**AIM OF THE TASK:** Keeping every character as it is, transcribe the entries below.

Saved entries:
§

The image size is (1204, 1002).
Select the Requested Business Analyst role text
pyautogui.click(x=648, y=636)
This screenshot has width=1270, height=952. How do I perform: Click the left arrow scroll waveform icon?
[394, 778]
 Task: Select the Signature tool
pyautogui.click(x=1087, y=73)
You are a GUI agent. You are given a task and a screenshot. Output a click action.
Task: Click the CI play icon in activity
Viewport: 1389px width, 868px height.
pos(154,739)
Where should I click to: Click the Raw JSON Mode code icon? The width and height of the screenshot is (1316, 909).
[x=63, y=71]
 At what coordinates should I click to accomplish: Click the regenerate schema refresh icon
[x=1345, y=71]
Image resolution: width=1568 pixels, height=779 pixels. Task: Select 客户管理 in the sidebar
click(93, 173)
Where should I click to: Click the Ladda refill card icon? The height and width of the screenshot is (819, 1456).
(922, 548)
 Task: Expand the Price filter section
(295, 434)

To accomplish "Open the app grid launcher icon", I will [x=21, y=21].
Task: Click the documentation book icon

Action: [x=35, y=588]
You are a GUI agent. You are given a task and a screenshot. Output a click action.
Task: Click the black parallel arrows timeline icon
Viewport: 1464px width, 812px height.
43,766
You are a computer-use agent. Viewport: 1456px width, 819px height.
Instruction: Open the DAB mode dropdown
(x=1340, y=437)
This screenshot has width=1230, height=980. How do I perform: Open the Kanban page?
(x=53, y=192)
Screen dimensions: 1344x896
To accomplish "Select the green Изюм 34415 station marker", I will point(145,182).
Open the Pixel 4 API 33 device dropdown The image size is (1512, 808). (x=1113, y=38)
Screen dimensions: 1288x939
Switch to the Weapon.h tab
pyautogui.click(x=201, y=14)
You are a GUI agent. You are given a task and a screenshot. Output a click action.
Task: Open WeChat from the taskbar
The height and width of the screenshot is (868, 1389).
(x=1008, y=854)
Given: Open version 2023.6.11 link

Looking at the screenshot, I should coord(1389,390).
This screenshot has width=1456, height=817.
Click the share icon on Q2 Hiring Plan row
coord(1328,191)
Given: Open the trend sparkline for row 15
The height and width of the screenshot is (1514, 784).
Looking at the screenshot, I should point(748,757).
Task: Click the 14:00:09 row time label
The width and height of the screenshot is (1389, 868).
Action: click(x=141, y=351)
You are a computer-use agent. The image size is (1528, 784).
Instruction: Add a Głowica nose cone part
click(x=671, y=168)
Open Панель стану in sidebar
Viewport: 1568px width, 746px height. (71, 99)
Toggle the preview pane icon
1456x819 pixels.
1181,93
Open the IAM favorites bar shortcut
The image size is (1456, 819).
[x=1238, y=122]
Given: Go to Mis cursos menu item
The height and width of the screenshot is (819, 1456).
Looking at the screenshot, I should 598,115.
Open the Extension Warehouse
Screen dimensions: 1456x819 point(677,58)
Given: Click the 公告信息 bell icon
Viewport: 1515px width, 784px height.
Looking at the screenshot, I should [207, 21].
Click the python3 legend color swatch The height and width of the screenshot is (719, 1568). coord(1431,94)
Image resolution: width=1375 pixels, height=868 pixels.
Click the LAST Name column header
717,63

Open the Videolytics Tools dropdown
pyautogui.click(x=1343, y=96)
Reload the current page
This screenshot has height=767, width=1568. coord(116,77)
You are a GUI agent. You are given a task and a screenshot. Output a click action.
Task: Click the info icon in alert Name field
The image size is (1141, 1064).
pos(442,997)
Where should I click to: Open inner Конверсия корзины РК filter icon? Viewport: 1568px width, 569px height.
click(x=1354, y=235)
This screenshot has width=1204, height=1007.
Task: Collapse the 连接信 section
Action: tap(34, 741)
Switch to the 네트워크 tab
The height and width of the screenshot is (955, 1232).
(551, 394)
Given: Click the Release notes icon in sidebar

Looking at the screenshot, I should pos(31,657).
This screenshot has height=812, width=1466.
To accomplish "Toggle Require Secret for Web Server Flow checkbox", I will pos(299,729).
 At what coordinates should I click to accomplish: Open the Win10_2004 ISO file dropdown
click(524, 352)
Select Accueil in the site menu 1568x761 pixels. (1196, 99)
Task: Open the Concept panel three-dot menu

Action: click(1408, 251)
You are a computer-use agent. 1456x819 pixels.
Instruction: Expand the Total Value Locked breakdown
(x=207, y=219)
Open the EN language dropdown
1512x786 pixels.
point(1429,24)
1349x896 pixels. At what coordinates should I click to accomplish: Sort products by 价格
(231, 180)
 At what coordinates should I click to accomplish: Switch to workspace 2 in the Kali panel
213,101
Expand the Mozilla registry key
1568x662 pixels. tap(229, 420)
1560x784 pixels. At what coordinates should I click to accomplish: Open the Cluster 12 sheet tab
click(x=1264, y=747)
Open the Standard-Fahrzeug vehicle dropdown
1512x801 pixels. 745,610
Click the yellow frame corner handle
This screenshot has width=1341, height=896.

§

**RESULT FOR THIS EXERCISE:**
The image size is (1204, 1002).
Select the Requested Business Analyst role text
pyautogui.click(x=648, y=636)
This screenshot has width=1270, height=952. How do I perform: Click the left arrow scroll waveform icon?
[394, 778]
 Task: Select the Signature tool
pyautogui.click(x=1087, y=73)
You are a GUI agent. You are given a task and a screenshot. Output a click action.
Task: Click the CI play icon in activity
Viewport: 1389px width, 868px height.
pos(154,739)
Where should I click to: Click the Raw JSON Mode code icon? The width and height of the screenshot is (1316, 909).
[x=63, y=71]
 At what coordinates should I click to accomplish: Click the regenerate schema refresh icon
[x=1345, y=71]
Image resolution: width=1568 pixels, height=779 pixels. Task: Select 客户管理 in the sidebar
click(93, 173)
Where should I click to: Click the Ladda refill card icon? The height and width of the screenshot is (819, 1456).
(922, 548)
 Task: Expand the Price filter section
(295, 434)

To accomplish "Open the app grid launcher icon", I will [x=21, y=21].
Task: Click the documentation book icon

Action: [x=35, y=588]
You are a GUI agent. You are given a task and a screenshot. Output a click action.
Task: Click the black parallel arrows timeline icon
Viewport: 1464px width, 812px height.
43,766
You are a computer-use agent. Viewport: 1456px width, 819px height.
Instruction: Open the DAB mode dropdown
(x=1340, y=437)
This screenshot has width=1230, height=980. How do I perform: Open the Kanban page?
(x=53, y=192)
Screen dimensions: 1344x896
To accomplish "Select the green Изюм 34415 station marker", I will point(145,182).
Open the Pixel 4 API 33 device dropdown The image size is (1512, 808). (x=1113, y=38)
Screen dimensions: 1288x939
Switch to the Weapon.h tab
pyautogui.click(x=201, y=14)
You are a GUI agent. You are given a task and a screenshot. Output a click action.
Task: Open WeChat from the taskbar
The height and width of the screenshot is (868, 1389).
(x=1008, y=854)
Given: Open version 2023.6.11 link

Looking at the screenshot, I should coord(1389,390).
This screenshot has width=1456, height=817.
Click the share icon on Q2 Hiring Plan row
coord(1328,191)
Given: Open the trend sparkline for row 15
The height and width of the screenshot is (1514, 784).
Looking at the screenshot, I should point(748,757).
Task: Click the 14:00:09 row time label
The width and height of the screenshot is (1389, 868).
Action: click(x=141, y=351)
You are a computer-use agent. The image size is (1528, 784).
Instruction: Add a Głowica nose cone part
click(x=671, y=168)
Open Панель стану in sidebar
Viewport: 1568px width, 746px height. (71, 99)
Toggle the preview pane icon
1456x819 pixels.
1181,93
Open the IAM favorites bar shortcut
The image size is (1456, 819).
[x=1238, y=122]
Given: Go to Mis cursos menu item
The height and width of the screenshot is (819, 1456).
Looking at the screenshot, I should 598,115.
Open the Extension Warehouse
Screen dimensions: 1456x819 point(677,58)
Given: Click the 公告信息 bell icon
Viewport: 1515px width, 784px height.
Looking at the screenshot, I should [207, 21].
Click the python3 legend color swatch The height and width of the screenshot is (719, 1568). coord(1431,94)
Image resolution: width=1375 pixels, height=868 pixels.
Click the LAST Name column header
717,63

Open the Videolytics Tools dropdown
pyautogui.click(x=1343, y=96)
Reload the current page
This screenshot has height=767, width=1568. coord(116,77)
You are a GUI agent. You are given a task and a screenshot. Output a click action.
Task: Click the info icon in alert Name field
The image size is (1141, 1064).
pos(442,997)
Where should I click to: Open inner Конверсия корзины РК filter icon? Viewport: 1568px width, 569px height.
click(x=1354, y=235)
This screenshot has width=1204, height=1007.
Task: Collapse the 连接信 section
Action: tap(34, 741)
Switch to the 네트워크 tab
The height and width of the screenshot is (955, 1232).
(551, 394)
Given: Click the Release notes icon in sidebar

Looking at the screenshot, I should pos(31,657).
This screenshot has height=812, width=1466.
To accomplish "Toggle Require Secret for Web Server Flow checkbox", I will pos(299,729).
 At what coordinates should I click to accomplish: Open the Win10_2004 ISO file dropdown
click(524, 352)
Select Accueil in the site menu 1568x761 pixels. (1196, 99)
Task: Open the Concept panel three-dot menu

Action: click(1408, 251)
You are a computer-use agent. 1456x819 pixels.
Instruction: Expand the Total Value Locked breakdown
(x=207, y=219)
Open the EN language dropdown
1512x786 pixels.
point(1429,24)
1349x896 pixels. At what coordinates should I click to accomplish: Sort products by 价格
(231, 180)
 At what coordinates should I click to accomplish: Switch to workspace 2 in the Kali panel
213,101
Expand the Mozilla registry key
1568x662 pixels. tap(229, 420)
1560x784 pixels. At what coordinates should I click to accomplish: Open the Cluster 12 sheet tab
click(x=1264, y=747)
Open the Standard-Fahrzeug vehicle dropdown
1512x801 pixels. 745,610
Click the yellow frame corner handle
This screenshot has width=1341, height=896.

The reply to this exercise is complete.